RSS

Category Archives: FCC

Senate Gang of Four Defend The FCC Net Neutrality Rules

Four Senate Democrats wrote to Majority Leader Harry Reid (D-Nev.) and Minority Leader Mitch McConnell (R-Ky.) on Wednesday to oppose GOP efforts to defund net neutrality rules through spending legislation. The extreme leftist  John Kerry (D-Mass.) and Sens. Al Franken (D-Minn.), Maria Cantwell (D-Wash.) and Ron Wyden (D-Ore.) wrote “Telephone and cable companies do not own the Internet. But if [the anti-neutrality effort] is successful, they will.”

 The spending bill that passed the House on Saturday included language to prevent the FCC from using funds to implement its controversial net neutrality rules, which it passed in December over strong objections from Republicans. 

The four Democrats went on to write, “We ask you to object to any similar efforts here in the Senate. Such action aims to strip the FCC of its legal authority over modern communications and hand control of the Internet over to the owners of the wires that deliver information and services over them.”

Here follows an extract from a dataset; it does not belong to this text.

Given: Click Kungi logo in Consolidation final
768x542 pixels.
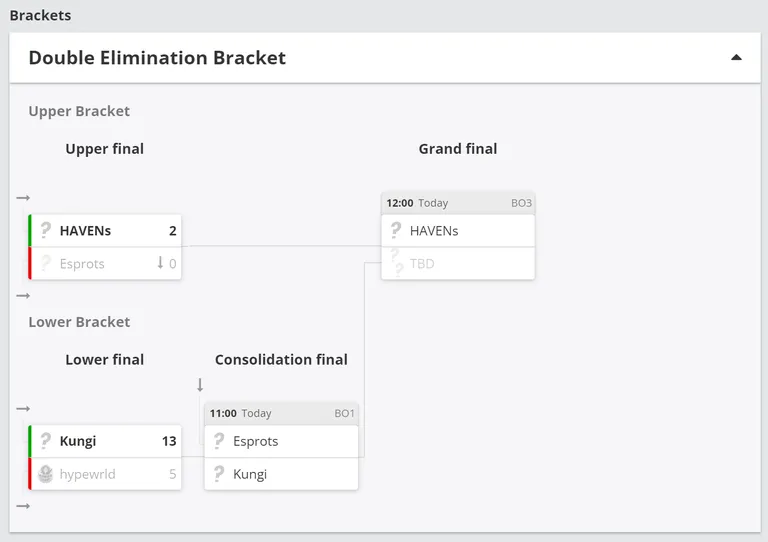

In testimony before the Committee on the Judiciary Subcommittee on Intellectual Property, Competition and the Internet Laurence Brett Glass owner and founder of Lariat, a wireless Internet service provider in Wyoming, makes a compelling argument for repealing the FCC net neutrality rules. 

 Firstly, the rules address prospective harms rather than any actual problem. Contrary to what some advocates of regulation say, ISPs have never censored legal third-party Internet content. Customers would quickly move to competitors if they dared to try. Secondly, even before the rules were issued, the Commission’s NPRM created uncertainty, which, in turn, drove away investors. The final rules are vague, permitting “reasonable network management” but not fully defining what the word “reasonable” means.

“The rules also allow anyone – whether or not he or she has service from the provider in question – to file a formal complaint alleging violations. Even now – before the rules have taken effect! – groups here in Washington, DC have filed complaints against Metro PCS for offering an affordable smartphone service plan which prohibits a few bandwidth-hogging activities. There are other plans available for those who do not like those terms, and the minor restrictions are more than worth the fantastic deal users get. But Metro PCS, one of the shrinking number of competitive mobile wireless providers, must answer the complaint and may be forced to stop offering service plans that customers willingly choose and enjoy. ”

“My own company, which is much smaller than Metro PCS, could suffer a similar fate. Our most popular residential service plan comes with a minor restriction: it does not allow the operation of servers. Mr. Chairman, most Internet users would not know what a server was if it bit them, and have no problem uploading content to a Web site such as YouTube for distribution. Business customers that do need to operate servers can obtain that capability by paying a bit more to cover the additional cost of expensive rural bandwidth. But if the rules take effect and the FCC decides against Metro PCS, we’ll almost certainly be forced to shift everyone to the more expensive plan. We will therefore be less competitive and offer less value to consumers.

We will also hesitate to roll out innovative network management practices and services, for fear that the Commission would find fault with some aspect of them. For example, selling priority delivery of data – even for a new high-tech service, such as telepresence – is strongly disfavored by the rules. This is the equivalent of telling UPS or FedEx that they cannot offer shippers overnight delivery, because it is somehow unfair to those who use less expensive ground service.”

The Republicans in the House are acting responsibly in their role as a check on the unauthorized overreach of the FCC. Commissioner Robert McDowell explains it well in his dissent;

Today, the Commission is choosing to ignore the recent past as it attempts the same act. In so doing, the FCC is not only defying a court, but it is circumventing the will of a large, bipartisan majority of Congress as well. More than 300 Members have warned the agency against exceeding its legal authority. The FCC is not Congress. We cannot make laws. Legislating is the sole domain of the directly elected representatives of the American people. Yet the majority is determined to ignore the growing chorus of voices emanating from Capitol Hill in what appears to some as an obsessive quest to regulate at all costs. Some are saying that, instead of acting as a “cop on the beat,” the FCC looks more like a regulatory vigilante. Moreover, the agency is further angering Congress by ignoring increasing calls for a cessation of its actions and choosing, instead, to move ahead just as Members leave town. As a result, the FCC has provocatively charted a collision course with the legislative branch.